Randomization in social and clinical experiments is generally accepted as the “gold standard” for causal conclusions, because it balances baseline covariates across treatment groups on average, yielding unbiased causal effects. However, although randomization balances baseline covariates on average, it is possible that covariates could still be imbalanced just by random chance, compromising the validity of results. Although chance imbalance is often thought of as a rare, unlucky occurrence, it actually is quite common. For example, with only 10 independent covariates, there is a 40 percent chance that at least one will be significantly (using α = 0.05) different at baseline, just by random chance! Why subject your RCT to this kind of risk? If baseline covariates are thought to matter, balance should be checked at the time of randomization, before the experiment is conducted, and allocations yielding unacceptable balance should be eliminated.
Rerandomization (Morgan and Rubin, 2012) provides a way to avoid this chance imbalance for baseline covariates available at the time of randomization. Rerandomization works by checking balance at the time of randomization and rerandomizing if balance is unacceptable according to pre-specified criteria for acceptable balance. This process continues until an allocation with acceptable balance is achieved, and only then is treatment actually administered. When the criteria for acceptable balance is objective and specified in advance, and when treatment groups are equally sized, rerandomization maintains overall unbiasedness while also guarding against conditional bias due to chance imbalance. Thus we preserve the “gold standard” benefits of randomization, while avoiding detrimental chance imbalances; an idea Tukey (1993) called the “platinum standard.”
Although the original motivation was to guard against confounding, by improving covariate balance, rerandomization also improves precision when outcomes are correlated with the covariates being balanced. However, to take advantage of these gains in precision, analysis must reflect the rerandomization procedure, for example by randomization-based inference.
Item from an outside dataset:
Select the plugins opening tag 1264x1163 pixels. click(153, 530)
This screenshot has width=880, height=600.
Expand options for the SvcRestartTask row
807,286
Not accounting for rerandomization in analysis will still result in “valid” results in the sense that significant p-values can be trusted, the Type I error rate will no larger than as stated, and confidence intervals will have at least the nominal coverage. However, results will be conservative, meaning that p-values could be smaller and intervals could be narrower if the rerandomization were taken into account.
We are currently working on the evaluation of an educational intervention that used rerandomization to assign teachers across five large, urban school districts to treatment or control. Although data collection took place in 2016-17, the treatment started with a four-day “Summer Institute” and so treatment assignment had to take place before we had the 2016-2017 students’ baseline data; the enrolled teachers’ 2015-2016 students’ baseline data was the only alternative. The rerandomization criteria enforced balance on two covariates: a composite measure of standardized test scores and a composite measure of socio-economic status. We conducted randomization independently within each district, and the rerandomization criteria—both the variables used for the composite measures and the exact criteria for acceptable balance—differed slightly from district to district.
In Figure 2, we show, for one of the five districts, the resulting improvement in balance using rerandomization rather than pure randomization (ignoring the covariates). Zero represents perfect mean balance (equal means in treatment and control groups), and the rerandomization yields a distribution with covariate difference in means more closely concentrated around zero, with no extreme differences. The balance for the actual experiment is depicted with a black dot, and is very good for both covariates, as enforced by rerandomization.
Although we do not have outcome data yet, the amount to which rerandomization will decrease the variance of the outcome difference in means (tightening the distribution around the truth) depends both on the amount of improvement in covariate balance (as shown in Figure 2) and on the extent to which the outcome is correlated with the covariates, as measured by R2. Given this level of covariate balance, the resulting precision of the outcome difference in means would increase by a factor of 2 if R2 = 0.53 or 3 if R2 = 0.68, equating to roughly doubling or tripling the sample size! This example illustrates the benefits of rerandomization for an educational intervention, but rerandomization can improve baseline balance and outcome precision for any field or study utilizing randomization.